The Bezos’d op-ed section has come up with a new way of trying to legitimize Trump seeking a third term:
does violating the constitution in order to retain our mad king fall in the "personal liberty" vertical or the "free market" vertical?
[image or embed]— Jamison Foser (@jamisonfoser.bsky.social) April 3, 2025 at 12:35 PM
To be Scrupulously Fair, Ayres is proposing a Grand Bargain rather than Trump just ignoring the 22nd Amendment:
Imagine, for instance, an amendment that allows Trump to run again in 2028 but at the same time abolishes the electoral college. Might that be an amendment the party could support?
The problem here is that he’s talking only about the Democratic Party. And I don’t think Democrats would agree to Trump pursuing a third term, but the bigger problem here is that Republicans (and remember that you need not just congressional majorities but 3/4 of state legislators) would never agree to abolish the Electoral College. Yes, it’s true that the current Republican coalition does not have a permanent EC edge — it essentially vanished in 2024 — but in a context in which two Republican presidents have won without a popular vote plurality in 25 years and Republicans have consequently convinced themselves of “it’s a republic, not a democracy” bullshit, that deal is DOA. The only effect of this thought experiment is to normalize the idea of Trump seeking a third term, which is presumably why the Murdoch crony in charge of the Post ran it.

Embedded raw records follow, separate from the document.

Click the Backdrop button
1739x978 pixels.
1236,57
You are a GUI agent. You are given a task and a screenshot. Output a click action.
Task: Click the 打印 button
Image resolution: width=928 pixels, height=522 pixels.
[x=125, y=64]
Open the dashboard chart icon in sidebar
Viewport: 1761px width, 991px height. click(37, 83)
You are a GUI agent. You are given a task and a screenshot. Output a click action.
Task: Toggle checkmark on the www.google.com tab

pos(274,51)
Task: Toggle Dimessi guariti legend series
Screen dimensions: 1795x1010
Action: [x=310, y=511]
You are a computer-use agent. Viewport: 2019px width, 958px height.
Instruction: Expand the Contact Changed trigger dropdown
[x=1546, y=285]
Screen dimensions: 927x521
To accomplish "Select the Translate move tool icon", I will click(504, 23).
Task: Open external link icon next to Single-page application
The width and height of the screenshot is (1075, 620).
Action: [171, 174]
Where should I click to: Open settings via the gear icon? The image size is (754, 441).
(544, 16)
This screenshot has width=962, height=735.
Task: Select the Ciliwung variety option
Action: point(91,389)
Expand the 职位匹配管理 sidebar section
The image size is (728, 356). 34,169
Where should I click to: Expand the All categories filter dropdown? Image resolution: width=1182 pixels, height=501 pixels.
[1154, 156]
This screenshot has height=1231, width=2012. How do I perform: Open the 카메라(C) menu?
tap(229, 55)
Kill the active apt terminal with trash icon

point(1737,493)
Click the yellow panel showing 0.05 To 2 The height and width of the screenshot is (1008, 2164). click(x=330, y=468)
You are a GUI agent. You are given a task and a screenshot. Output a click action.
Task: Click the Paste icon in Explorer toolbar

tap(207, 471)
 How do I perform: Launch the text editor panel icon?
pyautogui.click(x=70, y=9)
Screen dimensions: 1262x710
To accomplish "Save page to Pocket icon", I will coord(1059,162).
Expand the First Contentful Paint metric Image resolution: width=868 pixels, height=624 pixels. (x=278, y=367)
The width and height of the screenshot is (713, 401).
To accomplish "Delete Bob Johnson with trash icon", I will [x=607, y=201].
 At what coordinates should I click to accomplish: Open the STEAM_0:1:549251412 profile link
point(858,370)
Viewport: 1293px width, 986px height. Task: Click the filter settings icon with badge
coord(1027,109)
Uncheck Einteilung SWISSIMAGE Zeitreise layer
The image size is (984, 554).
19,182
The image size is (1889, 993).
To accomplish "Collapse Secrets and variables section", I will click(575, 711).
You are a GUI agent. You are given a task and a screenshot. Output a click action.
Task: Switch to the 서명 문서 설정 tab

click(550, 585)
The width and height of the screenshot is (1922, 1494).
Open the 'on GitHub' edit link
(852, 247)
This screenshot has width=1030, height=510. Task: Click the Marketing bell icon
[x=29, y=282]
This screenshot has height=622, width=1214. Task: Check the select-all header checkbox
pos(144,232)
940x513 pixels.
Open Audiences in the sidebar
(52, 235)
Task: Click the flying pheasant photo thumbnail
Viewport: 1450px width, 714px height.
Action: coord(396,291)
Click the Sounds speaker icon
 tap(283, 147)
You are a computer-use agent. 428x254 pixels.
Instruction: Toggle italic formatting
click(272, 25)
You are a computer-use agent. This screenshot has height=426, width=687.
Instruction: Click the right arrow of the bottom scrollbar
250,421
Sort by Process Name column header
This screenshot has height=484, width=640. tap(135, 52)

Still, Ayres is at least clear that Trump is at the current time constitutionally ineligible for a third term. This is more than I can say for the fellow who was at one time arguably America’s most influential scholar of constitutional law:
the constitution isn’t is a word game and the fact that you can abuse the language to produce an outcome does not mean the constitution allows that outcome. the 22nd amendment was ratified to restrict a president to two terms in office, period. that is what it does.
[image or embed]— jamelle (@jamellebouie.net) March 31, 2025 at 7:35 PM
i am frankly tires of this nihilistic textualism that ignores the plain purpose of constitutional language in favor of a “nothing in the rulebook” approach— jamelle (@jamellebouie.net) March 31, 2025 at 7:38 PM
Even on its own terms, this textualism-for-dummies is massively unpersuasive — Trump is not in fact “eligible” to become president again. And the argument gets worse if you consider any of the other relevant factors to interpreting constitutional text (such as “what has everybody always understood this text to mean until Donald Trump started kidding on the square about seeking a third term.”) And the way you know these arguments are farcical is that for all intents and purposes nobody was making them in 2005 or 2013. Nobody of any prominence was inventing reasons why the 22nd Amendment didn’t mean what is says or accomplish the purpose it was designed to accomplish when Barack Obama was in the White House.
Which needless to say is why talking about a Grand Bargain is futile — if Trump wants to violate the Constitution and run again, he will, and he’ll have the support not only of the entire Republican Party but too many of the kind of liberal legal academic who assured us that Brett Kavanaugh was a transcendent legal supergenius.